Compliance drives wastewater treatment interest

Paul Boughton

Automation is a central issue when it comes to wastewater treatment, especially in terms of control and monitoring, increasing capacity, improving effluent quality, and meeting environmental compliance standards. Sean Ottewell reports
According to consultants Helmut Kaiser, the world market for water and wastewater treatment is currently worth over US$500 billion (€384 billion). With control and compliance such important issues, investment in wastewater treatment technology always includes the latest in automation technology (Fig. 1).
Utilities Kingston (UK), owned by the City of Kingston, Ontario, is an international leader in the wastewater treatment field. The company has just completed a US$103 million (€79 million) expansion of the Ravensview wastewater treatment plant, located on the shores of the St. Lawrence River.
The company’s goals for the Ravensview plant were to increase effluent capacity; to improve effluent, air and water quality; to reduce noise; and to provide superior bio-solids handling, energy savings and efficiency.

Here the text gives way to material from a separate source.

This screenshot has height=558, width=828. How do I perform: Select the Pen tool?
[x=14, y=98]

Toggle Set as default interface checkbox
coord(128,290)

To achieve this, UK chose a Rockwell Automation PlantPAx Process Automation System solution which included programmable automation controllers (PACs), intelligent motor control centres (MCCs) and variable frequency drives (VFDs), as well as field services including Protection Plus start-up services, factory acceptance testing and TechConnect phone and online support.
The Ravensview primary effluent pumps, centrifuges, sludge pumps, chain and flight sludge collectors, blowers, compactors and HVAC equipment are now controlled using Allen-Bradley MCCs and VFDs from Rockwell Automation. Allen-Bradley CENTERLINE 2100 MCCs with IntelliCENTER technology package Allen-Bradley soft starters to control process applications. IntelliCENTER software provides site operators remote access, real-time diagnostics such as incoming power, pump performance and efficiency and electronic MCC documentation. Access to this type of information helps UK minimise MCC downtime and improve equipment performance.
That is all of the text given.